セーヌ川とロワール河を比べてみましょう。セーヌ川は上流に調整池を幾つも持ち、大雨で増水の危険があると他の川に水を流してしまう。そうまでしてパリを守らないと地下鉄が水没したら一大事だからでしょう。石とコンクリートの護岸工事は、これが自然の川かと疑わせるほど、しっかりし過ぎていて、水も運河を流れるように単調均一です。

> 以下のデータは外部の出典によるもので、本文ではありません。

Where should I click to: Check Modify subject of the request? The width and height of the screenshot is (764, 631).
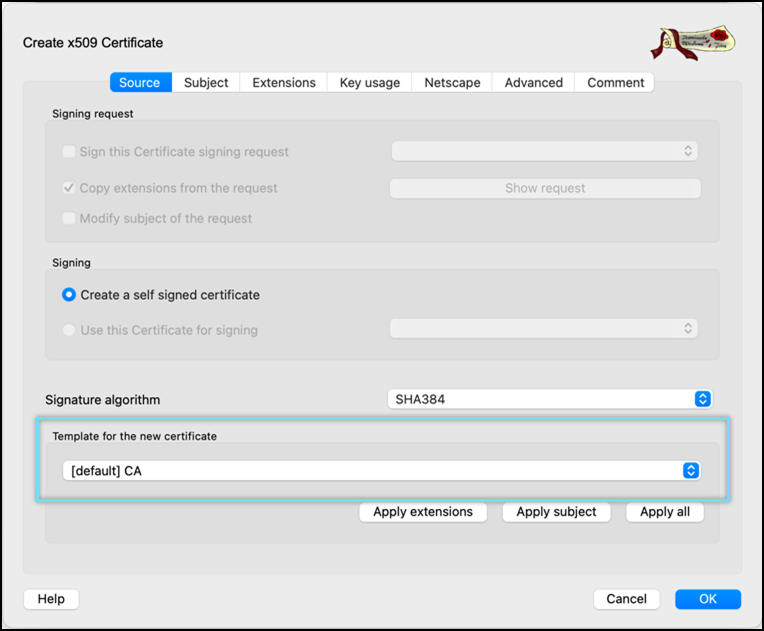(x=69, y=218)
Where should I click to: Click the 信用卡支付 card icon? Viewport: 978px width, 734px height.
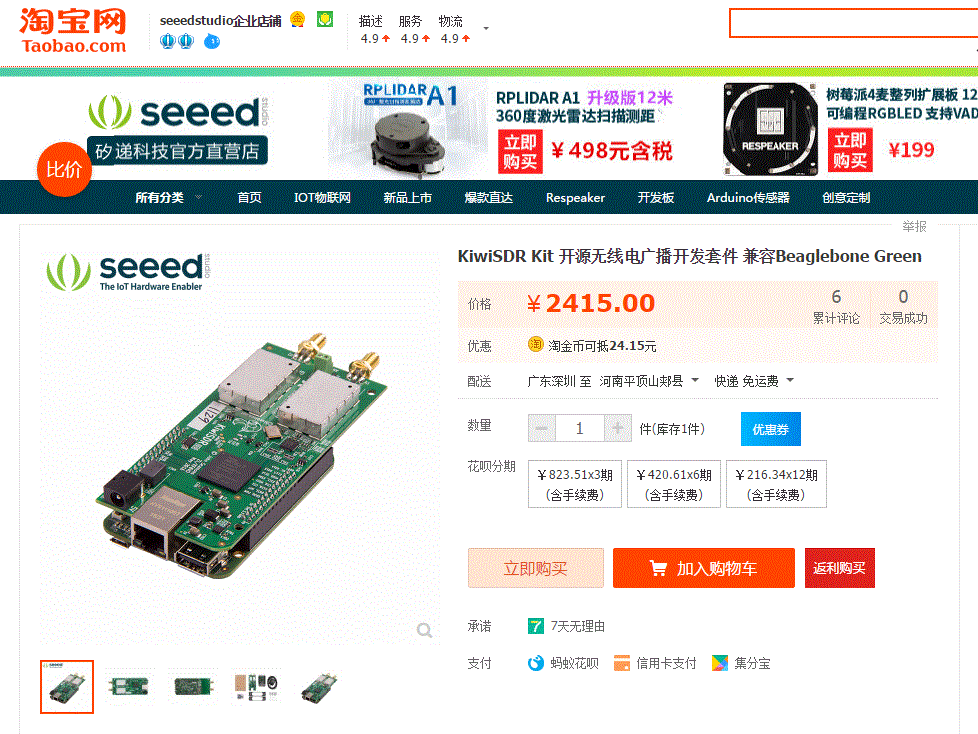coord(622,664)
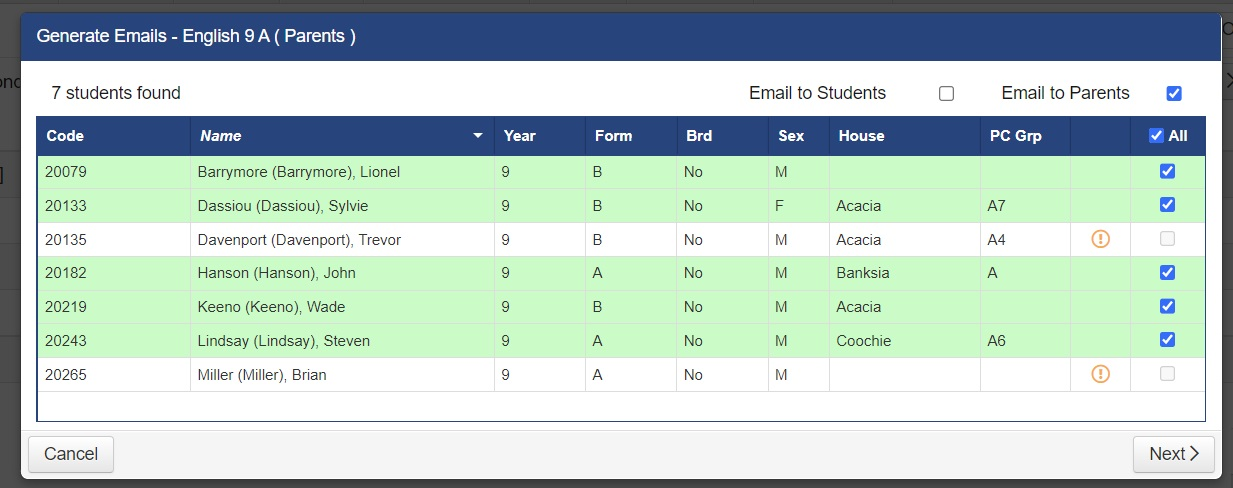Click the House column header
Screen dimensions: 1233x488
coord(861,136)
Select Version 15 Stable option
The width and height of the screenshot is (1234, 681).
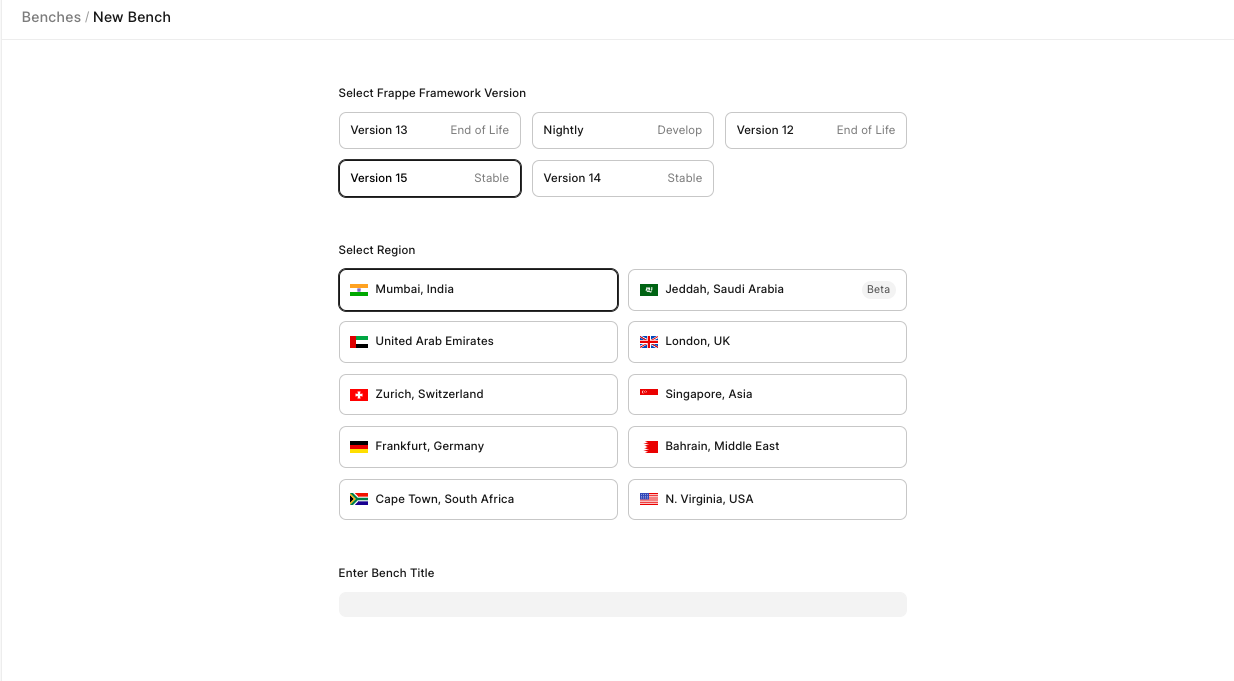[x=429, y=178]
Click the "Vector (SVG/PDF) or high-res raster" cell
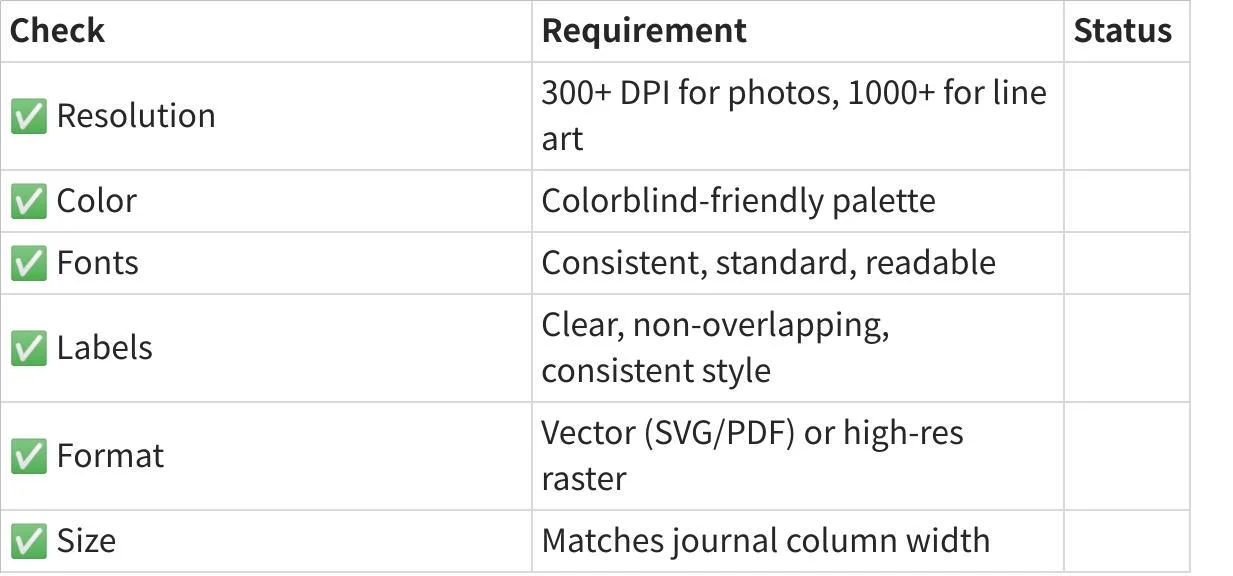The height and width of the screenshot is (576, 1233). pos(752,455)
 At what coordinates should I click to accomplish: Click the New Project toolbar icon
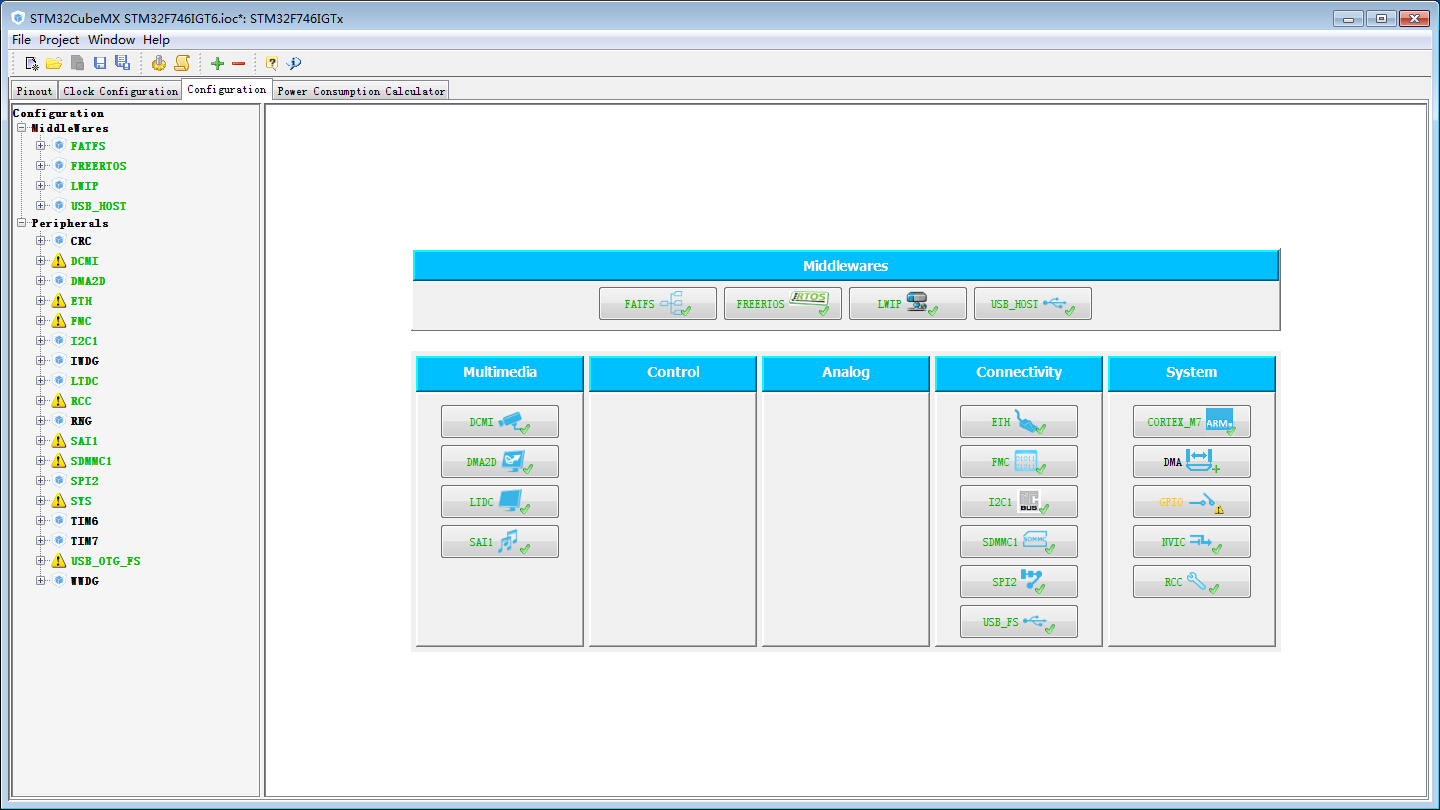point(32,63)
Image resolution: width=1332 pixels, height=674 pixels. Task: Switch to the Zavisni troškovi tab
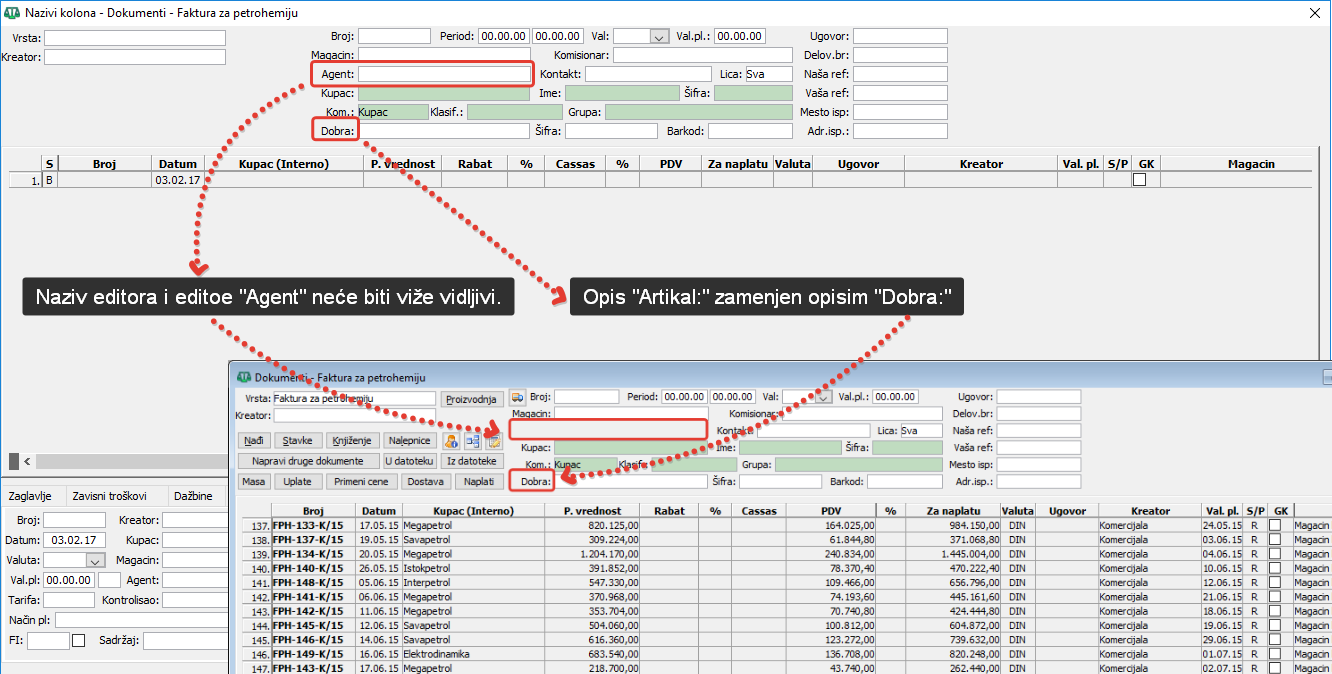pyautogui.click(x=110, y=496)
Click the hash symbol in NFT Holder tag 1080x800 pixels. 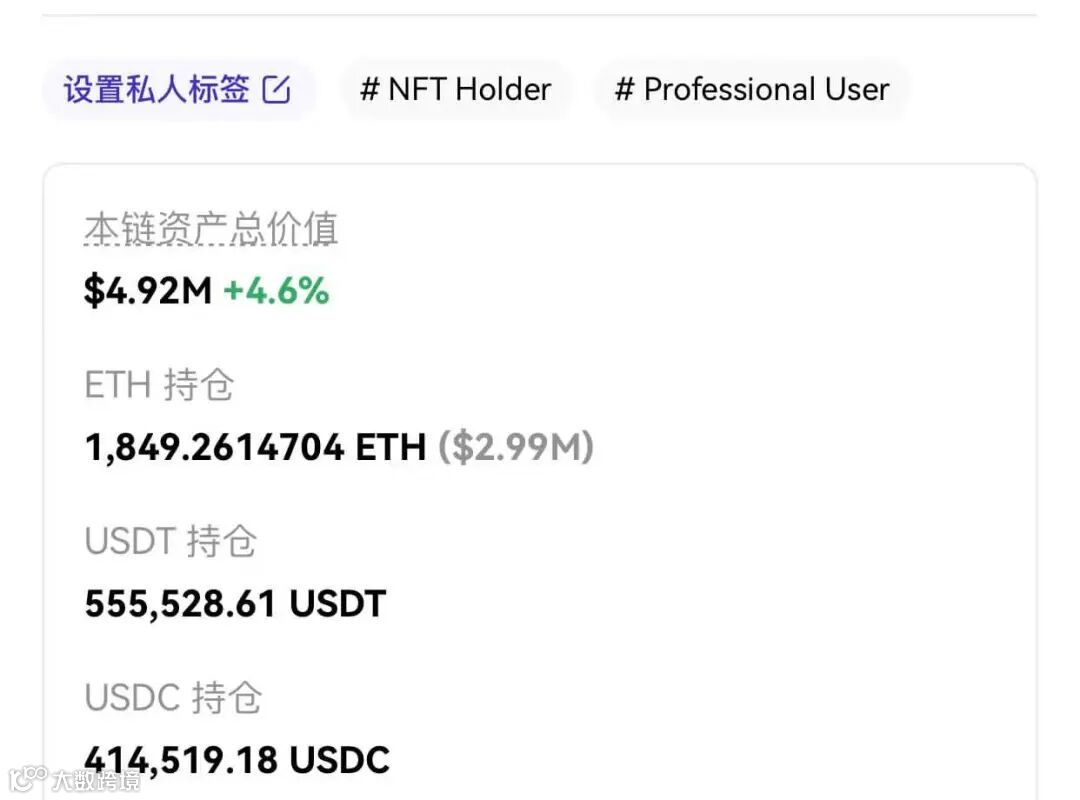pyautogui.click(x=370, y=90)
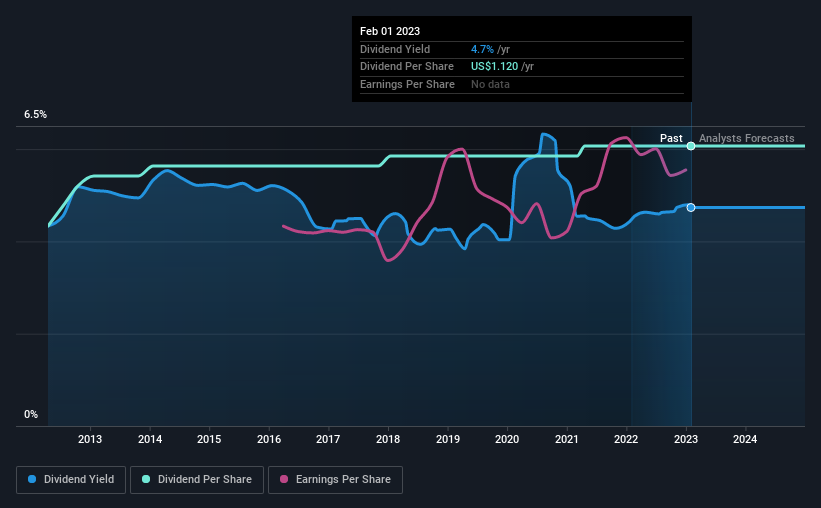Select the 2024 label on the x-axis

745,439
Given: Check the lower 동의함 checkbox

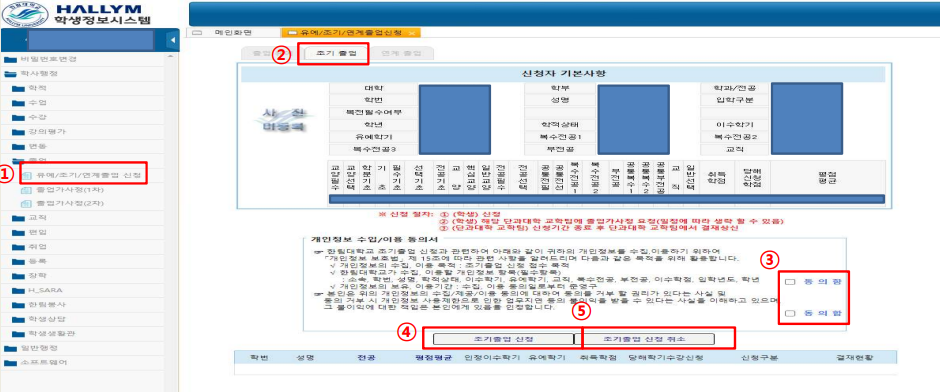Looking at the screenshot, I should click(790, 313).
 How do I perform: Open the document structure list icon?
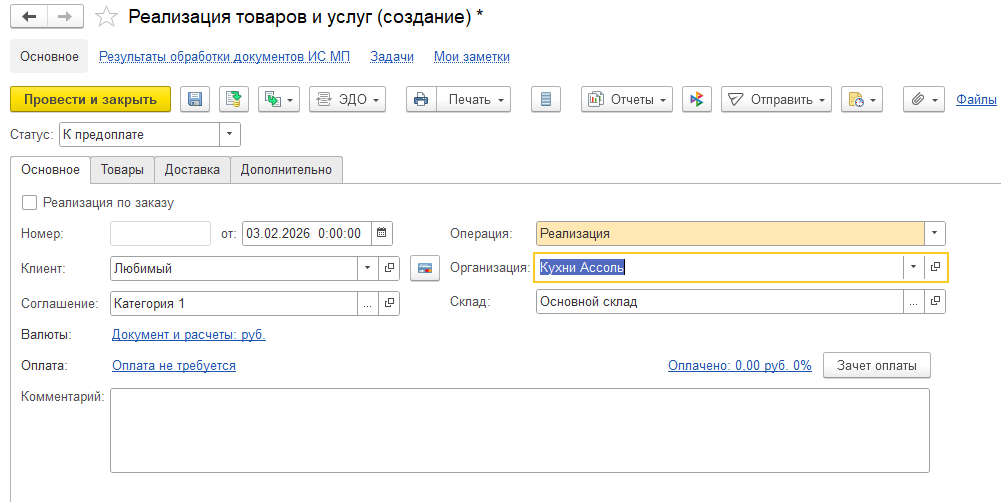click(545, 99)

Photo 一方のロワール河は、フランス第一の大河でありながら調整池やダムを一切持たない。自然のままを保護しようと環境派の市民団体が常に目を光らせています。唯一の例外は流域に幾つもある原子力発電所ですが、もはや家庭電力の七割をこれに頼っているフランスでは環境保護団体も受容せざるを得ないのでしょう。河川敷が広く、護岸工事も土手くらいです。夏の渇水期には水位が下がって川底の砂洲が方々にできます。船は遡れず、そのかわり鮭が上流まで遡ります。そうこの河は、日本の川に似ているのです。幼いころから多摩川に親しんできた僕は、どうしてもロワール河の方に親しみを感じ、この河をみるたびにほっとします。

Sorinteitoit2 ロワール河とブルゴーニュ地方を結ぶ中継点。ピュイゼと呼ばれる、かつてはパリへの木材の供給地であり、セーヌ川の支流、ロワン川とヨンヌ川の水源地でもある地域に、僕は住み、このたび、ゲスト・ハウス「叢林亭」をオープン致しました。